The University of Edinburgh -
Division of Informatics
Forrest Hill & 80 South Bridge


MSc Thesis #92115

Title:Investigating Genetic Algorithms for Scheduling
Authors:Fang,H
Date: 1992
Presented:
Keywords:
Abstract:This project investigates the use of Genetic Algorithms on the problem of scheduling exam timetables for the AI/CS MSc exams at the University of Edinburgh, with the constraints that the timetables should be as fair as possible on students (avoiding clashes, three exams in a day, and consecutive exams). This problem is very hard to solve because of the extremely large number of possible timetables, and the difficulty of simultaneously satisfying a large number of students. Human experts take many iterations at this task, until over several days of trial and error and consultation with students a timetable is arranged.

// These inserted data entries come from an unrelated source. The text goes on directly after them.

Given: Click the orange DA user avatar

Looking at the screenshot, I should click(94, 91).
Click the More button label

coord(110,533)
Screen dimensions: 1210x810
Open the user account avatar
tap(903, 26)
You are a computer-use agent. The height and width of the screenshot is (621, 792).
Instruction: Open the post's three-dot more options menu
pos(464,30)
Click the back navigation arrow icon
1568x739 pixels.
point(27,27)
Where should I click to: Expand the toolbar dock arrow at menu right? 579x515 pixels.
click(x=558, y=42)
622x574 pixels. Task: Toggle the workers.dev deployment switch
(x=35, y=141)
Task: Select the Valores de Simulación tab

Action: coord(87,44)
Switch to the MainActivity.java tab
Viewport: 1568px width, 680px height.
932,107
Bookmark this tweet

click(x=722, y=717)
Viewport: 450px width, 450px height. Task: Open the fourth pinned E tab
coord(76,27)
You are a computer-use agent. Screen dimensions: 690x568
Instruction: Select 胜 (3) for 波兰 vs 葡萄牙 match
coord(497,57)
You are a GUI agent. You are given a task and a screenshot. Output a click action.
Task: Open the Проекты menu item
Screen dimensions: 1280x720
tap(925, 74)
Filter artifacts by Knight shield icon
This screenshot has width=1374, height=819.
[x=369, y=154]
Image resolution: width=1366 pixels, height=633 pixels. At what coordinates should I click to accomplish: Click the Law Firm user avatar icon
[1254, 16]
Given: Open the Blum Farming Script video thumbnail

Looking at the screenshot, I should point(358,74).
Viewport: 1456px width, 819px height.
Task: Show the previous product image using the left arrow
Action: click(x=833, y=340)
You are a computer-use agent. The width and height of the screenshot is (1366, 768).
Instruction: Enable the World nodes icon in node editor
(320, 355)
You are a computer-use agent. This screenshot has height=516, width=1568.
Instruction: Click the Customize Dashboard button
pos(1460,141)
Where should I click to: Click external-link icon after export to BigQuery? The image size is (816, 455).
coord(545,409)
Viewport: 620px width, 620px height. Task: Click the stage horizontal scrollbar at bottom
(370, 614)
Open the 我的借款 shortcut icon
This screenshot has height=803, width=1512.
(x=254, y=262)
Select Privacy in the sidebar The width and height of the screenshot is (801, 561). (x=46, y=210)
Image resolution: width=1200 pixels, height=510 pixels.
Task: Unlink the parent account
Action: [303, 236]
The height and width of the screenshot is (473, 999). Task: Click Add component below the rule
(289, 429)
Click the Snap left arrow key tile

This project shows that a Genetic Algorithm system can perform this job quickly (in about 20 minutes) and satisfactorily (producing timetables which are measurably better than those produced by the human schedulers). The dissertation describes Genetic Algorithms, the representation used for exam timetables, and also discusses experiments in which ways are studied to improve performance. We find that an elitist strategy using inverse square pressure, variation of operation rates (crossover and mutation) and fixed-point uniform crossover is a measurably better strategy than traditional Genetic Algorithms on this problem. The system described can be easily adapted for use in similar timetabling problems.